Phase 3 — Weighted composite + risk mapping

Dimensions are combined with fixed weights (see "What it checks" above) into weightedOverallScore (0–100). The score maps to overallRisk via stable thresholds:

>= 85 → CRITICAL
>= 65 → HIGH
>= 35 → MEDIUM
< 35 → LOW

Phase 4 — Decision + priority + confidence

decision derives from overallRisk (CRITICAL/HIGH → act_now; MEDIUM → monitor; LOW → ignore). reviewPriority maps CRITICAL → p0, HIGH → p1, MEDIUM → p2, LOW → p3. confidenceScore starts at 100 and is penalised for sparse metadata, thin signal density, absence-of-evidence LOW verdicts, and un-retrievable READMEs; confidenceFactorCodes[] lists each penalty by stable code.

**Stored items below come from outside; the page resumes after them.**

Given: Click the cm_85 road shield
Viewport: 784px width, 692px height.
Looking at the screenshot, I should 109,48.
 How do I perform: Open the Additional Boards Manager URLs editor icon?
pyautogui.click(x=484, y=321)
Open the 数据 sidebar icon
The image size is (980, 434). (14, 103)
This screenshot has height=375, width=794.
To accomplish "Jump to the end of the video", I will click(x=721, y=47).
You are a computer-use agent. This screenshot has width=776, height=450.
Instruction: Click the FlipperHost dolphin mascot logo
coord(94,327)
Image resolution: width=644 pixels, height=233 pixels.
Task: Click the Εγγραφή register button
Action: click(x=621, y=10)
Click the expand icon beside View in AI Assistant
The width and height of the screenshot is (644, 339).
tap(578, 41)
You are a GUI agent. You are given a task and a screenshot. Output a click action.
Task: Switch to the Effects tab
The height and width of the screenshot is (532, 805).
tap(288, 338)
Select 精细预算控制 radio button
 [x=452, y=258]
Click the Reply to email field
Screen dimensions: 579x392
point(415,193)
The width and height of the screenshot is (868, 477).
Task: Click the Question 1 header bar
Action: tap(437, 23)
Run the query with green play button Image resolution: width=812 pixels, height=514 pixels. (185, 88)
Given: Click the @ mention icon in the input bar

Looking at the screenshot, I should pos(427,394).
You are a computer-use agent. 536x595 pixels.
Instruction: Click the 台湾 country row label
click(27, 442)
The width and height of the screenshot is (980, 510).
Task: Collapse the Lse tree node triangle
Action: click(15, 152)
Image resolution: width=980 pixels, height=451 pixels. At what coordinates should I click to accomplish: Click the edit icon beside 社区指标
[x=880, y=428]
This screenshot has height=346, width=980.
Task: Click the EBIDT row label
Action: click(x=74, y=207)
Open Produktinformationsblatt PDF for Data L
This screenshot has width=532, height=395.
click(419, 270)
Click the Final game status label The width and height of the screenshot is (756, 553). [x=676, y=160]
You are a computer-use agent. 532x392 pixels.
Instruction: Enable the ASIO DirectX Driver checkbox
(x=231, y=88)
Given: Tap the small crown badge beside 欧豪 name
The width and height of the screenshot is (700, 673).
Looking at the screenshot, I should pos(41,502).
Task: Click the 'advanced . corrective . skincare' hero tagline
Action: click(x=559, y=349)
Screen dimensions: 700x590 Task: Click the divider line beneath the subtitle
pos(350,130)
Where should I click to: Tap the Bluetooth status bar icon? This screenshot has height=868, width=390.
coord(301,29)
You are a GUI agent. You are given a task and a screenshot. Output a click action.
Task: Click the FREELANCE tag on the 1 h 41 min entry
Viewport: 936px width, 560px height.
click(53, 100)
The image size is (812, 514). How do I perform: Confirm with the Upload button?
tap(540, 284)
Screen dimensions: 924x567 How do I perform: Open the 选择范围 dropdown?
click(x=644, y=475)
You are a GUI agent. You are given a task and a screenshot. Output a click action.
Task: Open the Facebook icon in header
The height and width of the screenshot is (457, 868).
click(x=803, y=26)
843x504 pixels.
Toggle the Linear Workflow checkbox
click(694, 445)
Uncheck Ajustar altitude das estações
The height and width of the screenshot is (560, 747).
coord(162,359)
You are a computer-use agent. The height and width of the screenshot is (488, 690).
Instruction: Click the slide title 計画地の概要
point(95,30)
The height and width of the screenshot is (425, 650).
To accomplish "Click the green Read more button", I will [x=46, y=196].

Phase 5 — Evidence, remediation, change signals

evidence[] and counterEvidence[] are populated during scoring — each firing signal emits an evidence item; each dimension with no fire emits a counter-evidence item. ambiguousSignals[] flags terms that could fire either way. remediation is generated by mapping each riskReasonCodes[] entry to a pre-written fix with priority / minute estimate / expected-impact dimensions / example. changeSignals compares a SHA-256 fingerprint (description + categories + matched keywords + reason codes) against the previous snapshot in KV; on first scan the fingerprint is stored and all signals are empty arrays.

Phase 6 — Fleet mode

When targetActorId is blank or fleetScan: true, the actor lists every actor in your account (up to maxActors, default 250, max 1000), scans each in parallel (concurrency 8) with retry + exponential backoff on 429/5xx, and emits one fleet-compliance-report summary record to the dataset plus the full per-actor reports to KV (FLEET_REPORT). Portable signals for downstream fleet consumers land in KV (SIGNALS).

Limitations

Keyword-based metadata analysis only. An actor that collects personal data without mentioning it in the description will be under-scored. The confidenceLevel will reflect the sparse metadata, but the decision rests on what the author wrote.
Does not analyse source code. No access to the target actor's JavaScript/TypeScript or repository. If behaviour diverges from description, the scan reflects the description.
Platform ToS coverage is 13 platforms. Airbnb, Booking.com, Etsy, Fiverr, and other restricted sites are not in the lookup table. Check their ToS directly.
Regulation list is static. GDPR, CCPA/CPRA, CFAA, ePrivacy Directive, CAN-SPAM, PIPEDA. Newer US state privacy laws (Texas, Florida, Virginia, etc.) are not yet mapped.
Not legal advice. The report identifies potential exposure based on keyword patterns. It is not a substitute for qualified legal review on material decisions.
Depends on Apify API availability. The scanner retries 429 and 5xx responses with exponential backoff. Sustained API outage surfaces as a classified error record with failureType: "api-error".
Metadata accuracy depends on the author. An actor with a vague description will produce a vague scan. If you need a deeper look, read the source or run the actor against a canary input.

Pricing

This actor is priced as one pay-per-event run on the Store listing — one event per successful scan (single-actor or fleet). Platform compute is included. See the Store pricing panel for the current event price; the code does not charge when the scan fails before producing a result.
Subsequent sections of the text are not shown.